Jesus doesn’t pull any punches, does he? When his disciples want him to explain his teaching, hoping that he will add a few caveats, he only gets more extreme.
This is hard stuff. Anyone who has seen nasty marriages and family conflict must feel sympathy for people in those situations. How could anyone object to such a divorce? We all want our friends and family to escape suffering, don’t we?
This was the way Jesus’ countrymen thought as well. They turned to Deuteronomy 24:1–3 to demonstrate that God permitted divorce if a man “has found some indecency” in his wife. While some (more conservative) Jews argued that this meant adultery was the only ground for divorce, most agreed that these verses allowed divorce for any reason. Regardless, all agreed that divorce was permissible.
Some of these Pharisees must suspect that Jesus holds radical views on this issue (and boy, are they right). They want to undermine Jesus in some way, and they know that if he places any restrictions on the right to divorce, he’ll become unpopular with the crowds. So they ask him, “Is it lawful for a man to divorce his wife?” Jesus replies, “What did Moses command you?” Of course, they refer him back to Deuteronomy.
Now, here’s where Jesus brings down the hammer.
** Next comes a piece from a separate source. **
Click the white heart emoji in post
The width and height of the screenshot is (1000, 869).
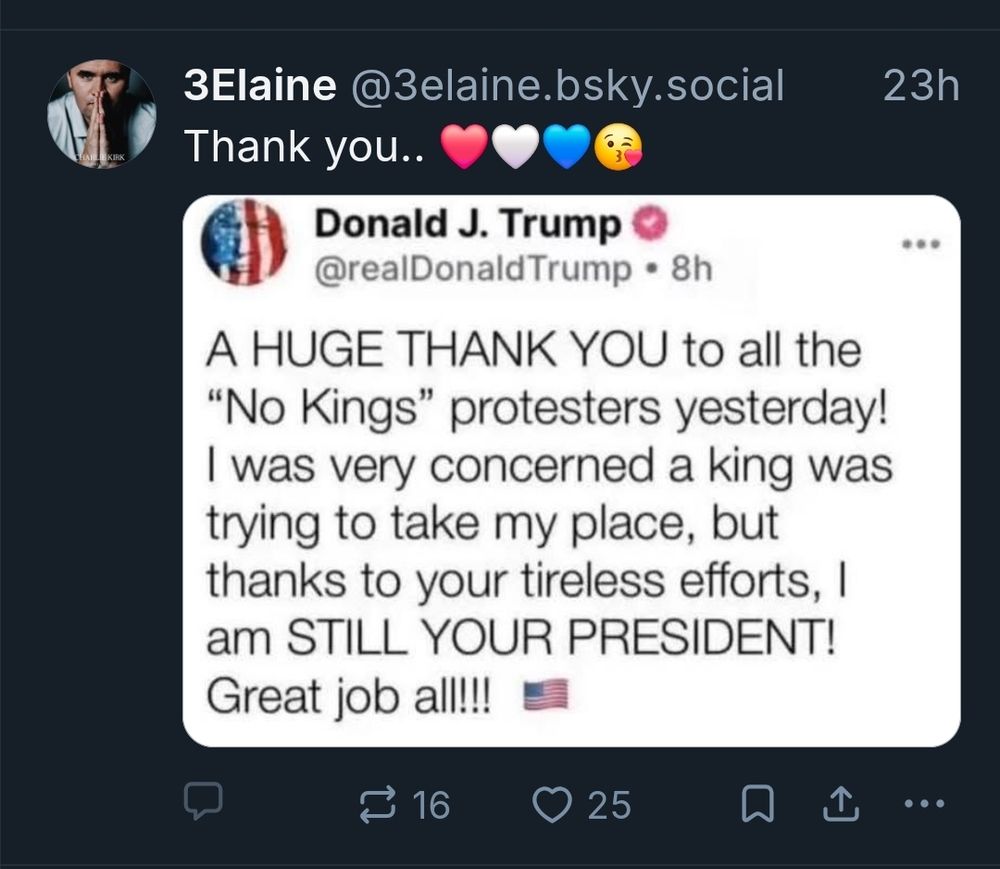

The Deuteronomy passage didn’t command divorce; it acted as damage control in case of divorce—which it assumed was already taking place. It prevented God’s people from being defiled by forbidden forms of remarriage. Jesus tells the Pharisees, “Because of your hardness of heart he wrote you this commandment.” In other words, Deuteronomy doesn’t reveal God’s ideal plan for marriage. God was being flexible with his stubborn people; but Jesus hates hardness of heart, and he holds his disciples to a higher standard. So he tells them what God really thinks of divorce.
In order to establish God’s original plan for marriage, Jesus goes back earlier than Deuteronomy. He goes all the way to the creation accounts of Genesis 1 and 2. He reminds the Pharisees that “God made them [man] male and female” (Genesis 1:27). They were created incomplete; God intended for them to be paired together. “Therefore,” Jesus says, “a man will leave his father and mother and hold fast to his wife, and they shall become one flesh.” He’s quoting Genesis 2:24 here and establishing it as the foundation for marriage. God created man and woman to be paired together, and marriage is what weaves them together. It’s an act of God’s creation. For this reason, Jesus warns, “What therefore God has joined together, let not man separate.”
In other words, divorce is man’s attempt to undo God’s work of uniting husband and wife. It’s an attempt at uncreation, at tearing apart God’s created order. Jesus insists that divorce is an act of rebellion against God, an attempt to usurp divine authority. Jesus has come to serve and submit to God, so he is adamant that his disciples not participate in such a power play that stands in total conflict to his mission.
What makes this teaching so hard is that divorce doesn’t feel like rebellion; it doesn’t feel like a power play. It feels like a painful and desperate attempt to escape an awful situation. That’s why Jesus’ disciples question him afterward. They’re shocked by how radical and insensitive his teaching is. But Jesus only gets more extreme: “Whoever divorces his wife and marries another commits adultery against her, and if she divorces her husband and marries another, she commits adultery.” Apparently, divorce is not only an attempt to usurp divine authority, but it’s a failed attempt to usurp divine authority. God refuses to accept man’s efforts to undo his act of creation. From his perspective—the only one that matters—a “divorced” couple is still married. He will not permit man to be victorious over him.
As Christians argue about divorce, the debate often centers around possible “exception clauses” found in Matthew 19:9 and 1 Corinthians 7:15. These are important discussions. However, it’s easy to make the mistake the Pharisees made, to focus on finding a loophole to get out of a bad marriage. Jesus calls his disciples to be willing to suffer as he suffered. Divorce is an easier path, but Jesus has not called his followers to an easier path. He wants them to explore other options.
This may be the most difficult saying of Jesus for me to stomach. It seems cruel not only for people in bad marriages, but also for people who are already divorced. Are they doomed to remain lonely if they aren’t able to return to their previous spouses? The fallout from Jesus’ teaching is terrible. It would have been just as terrible in his day as it is now. Yet he said these words anyway.
This leads us, I think, to the question, “Would Jesus ask his followers to suffer for his sake?” Would he dare to ask them to suffer through painful marriages? Would he dare to ask them to remain single for the rest of their lives if need be? I think we can say that yes, he would.
Jesus wants disciples who, like him, will remain in suffering if that’s what it takes to follow him. “If anyone would come after me,” he says, “let him deny himself and take up his cross and follow me” (Mark 8:34). He was willing to suffer if that’s what it took to submit to the will of God. If you join him, he will be glad to call you his own when he comes in glory.